While I know for now we are just talking about LLMs as blackboxes which are repetitive in generating output (no creativity). But the 2nd grader also has many skills which are sufficient to enlarge its knowledge. Not requiring everything taught by a human. in this sense.
I simply doubt this:
On the other hand you are right. AI will not understand abstractions of something beyond its realm. But this does not mean it wont expedite in stuff that it can draw conclusions from.
And even in the case of new programming languages, I think a trained model will pick up the logic of the code - basically making use of its already learned pattern recognition skills. And probably at a faster pace than a human can understand a new programming language.
Dude, I’m sorry, I just don’t know how else to tell you “you don’t know what you’re talking about”. I’d refer you to Chapter 20 of Goodfellow et al.'s 2016 book on Deep Learning, but 1) it tragically came out a year before transformer models, and 2) most of it will go over your head without a foundation from many previous chapters. What you’re describing – generative AI training on generative AI ad infinitum – is a death spiral. Literally the entire premise of adversarial training of generative AI is that for the classifier to get better, you need to keep funneling in real material alongside the fake material.

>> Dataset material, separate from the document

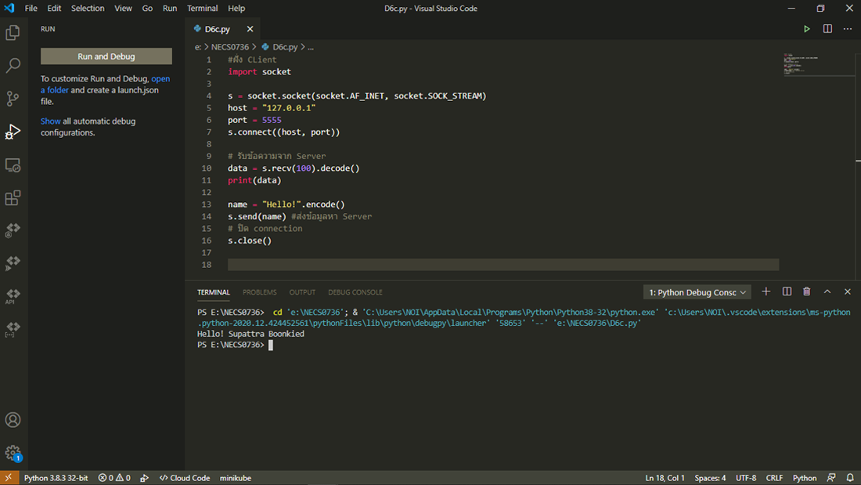Open the Extensions view icon
861x485 pixels.
(13, 198)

You keep anthropomorphizing with “AI can already understand X”, but that betrays a fundamental misunderstanding of what a deep learning model is: it doesn’t “understand” shit about fuck; it’s an unfathomably complex nonlinear algebraic function that transforms inputs to outputs. To summarize in a word why you’re so wrong: overfitting. This is one of the first things you’ll learn about in a ML class, and it’s what happens when you let a model train on the same data over and over again forever. It’s especially bad for a classifier to be overfitted when it’s pitted against a generator, because a sufficiently complex generator will learn how to outsmart the overfitted classifier and it will find a cozy little local minimum that in reality works like dogshit but outsmarts the classifier which is its only job.
You really, really, really just fundamentally do not understand how a machine learning model works, and that’s okay – it’s a complex tool being presented to people who have no business knowing what a Hessian matrix or a DCT is – but please understand when you’re talking about it that these are extremely advanced and complex statistical models that work on mathematics, not vibes.